Feature	Reference (Python SDK)	This Project (Claude Code)
Platform	Python Agent SDK (standalone)	Claude Code Skill (integrated)
Hooks	Python SDK hooks (`HookMatcher`)	Shell-based hooks (Python scripts)
Enforcement	Behavioral (via prompts)	Architectural (via `allowed-tools` ~95% reliability)^[4]
Logging	SDK-managed with `parent_tool_use_id`	Custom hooks with heuristic agent detection
Agent Identification	SDK's `parent_tool_use_id` field	File path + tool usage heuristics
Configuration	Python code	JSON config + environment variables
Deployment	Standalone Python app	Claude Code skill + hooks
Session Logs	Nested directories	Flat structure (configurable)
Setup	Manual installation	Automatic first-time setup

Use Reference Implementation If:

Building standalone Python application
Need SDK's native hook system
Want official Anthropic patterns without modification

Use This Implementation If:

Using Claude Code as primary environment
Need workflow enforcement via architecture
Require audit logging for compliance
Want configuration flexibility (JSON + env vars)

Enforcement Mechanisms

1. `allowed-tools` Constraint

From .claude/skills/multi-agent-researcher/SKILL.md:

---
name: multi-agent-researcher
allowed-tools: Task, Read, Glob, TodoWrite
---

When this skill is active, Claude can only use the listed tools^[4]. The Write tool is deliberately excluded, making it architecturally impossible for the orchestrator to write synthesis reports.

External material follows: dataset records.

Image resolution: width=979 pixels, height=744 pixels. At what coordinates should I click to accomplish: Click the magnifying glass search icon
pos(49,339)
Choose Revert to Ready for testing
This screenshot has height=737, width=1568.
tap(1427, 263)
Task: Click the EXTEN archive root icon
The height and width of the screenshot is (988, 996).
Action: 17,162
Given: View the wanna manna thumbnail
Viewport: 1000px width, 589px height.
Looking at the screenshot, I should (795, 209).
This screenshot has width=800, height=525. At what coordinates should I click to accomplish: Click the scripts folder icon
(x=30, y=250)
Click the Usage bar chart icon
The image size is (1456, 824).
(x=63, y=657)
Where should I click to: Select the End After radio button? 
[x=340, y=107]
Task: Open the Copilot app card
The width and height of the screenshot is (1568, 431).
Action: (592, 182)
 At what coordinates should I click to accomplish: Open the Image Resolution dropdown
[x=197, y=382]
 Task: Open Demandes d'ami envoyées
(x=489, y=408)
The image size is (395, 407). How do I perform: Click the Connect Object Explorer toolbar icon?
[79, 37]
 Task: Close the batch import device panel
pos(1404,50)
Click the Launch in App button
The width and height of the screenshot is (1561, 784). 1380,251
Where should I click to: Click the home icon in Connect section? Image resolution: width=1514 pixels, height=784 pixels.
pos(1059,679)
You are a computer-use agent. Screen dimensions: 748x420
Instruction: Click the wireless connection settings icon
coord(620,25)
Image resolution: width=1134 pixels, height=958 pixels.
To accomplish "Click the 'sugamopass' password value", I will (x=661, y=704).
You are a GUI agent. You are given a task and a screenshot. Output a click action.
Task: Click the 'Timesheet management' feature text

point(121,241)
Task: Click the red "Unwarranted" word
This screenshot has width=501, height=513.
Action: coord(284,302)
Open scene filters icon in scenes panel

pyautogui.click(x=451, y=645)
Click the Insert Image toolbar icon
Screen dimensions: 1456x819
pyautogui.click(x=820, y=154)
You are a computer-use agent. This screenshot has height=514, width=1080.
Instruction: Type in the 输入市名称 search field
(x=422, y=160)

Reliability: ~95% (cannot be bypassed through prompt injection).

From .claude/skills/spec-workflow-orchestrator/SKILL.md:

---
name: spec-workflow-orchestrator
allowed-tools: Task, Read, Glob, TodoWrite, Write, Edit
---

Spec skill has Write access - enforcement is via quality gates (85% threshold), not tool restriction. Orchestrator delegates to spec-analyst → spec-architect → spec-planner sequentially, validating each deliverable before proceeding.

2. Quality Gates

Research Skill - Implemented in hooks:

# Detect orchestrator bypassing report-writer
if synthesis_phase and tool == "Write" and agent == "orchestrator":
    violation = "Orchestrator attempted to write synthesis report"
    log_violation(violation)

Spec Skill - 85% threshold scoring (100 points total):

Criteria	Points	Applies To
Completeness	25	All deliverables
Technical Depth	25	Architecture, ADRs
Actionability	25	Tasks, requirements
Clarity	25	All deliverables

Max 3 iterations per agent. Below threshold → feedback loop → retry.

3. Session State Tracking

Tracks active skill and workflow progression for the dual-skill platform.

Current State (logs/state/current.json ~100 bytes):

currentSkill: Which skill is active (multi-agent-researcher or spec-workflow-orchestrator)
currentResearch: Active research session details (if research skill)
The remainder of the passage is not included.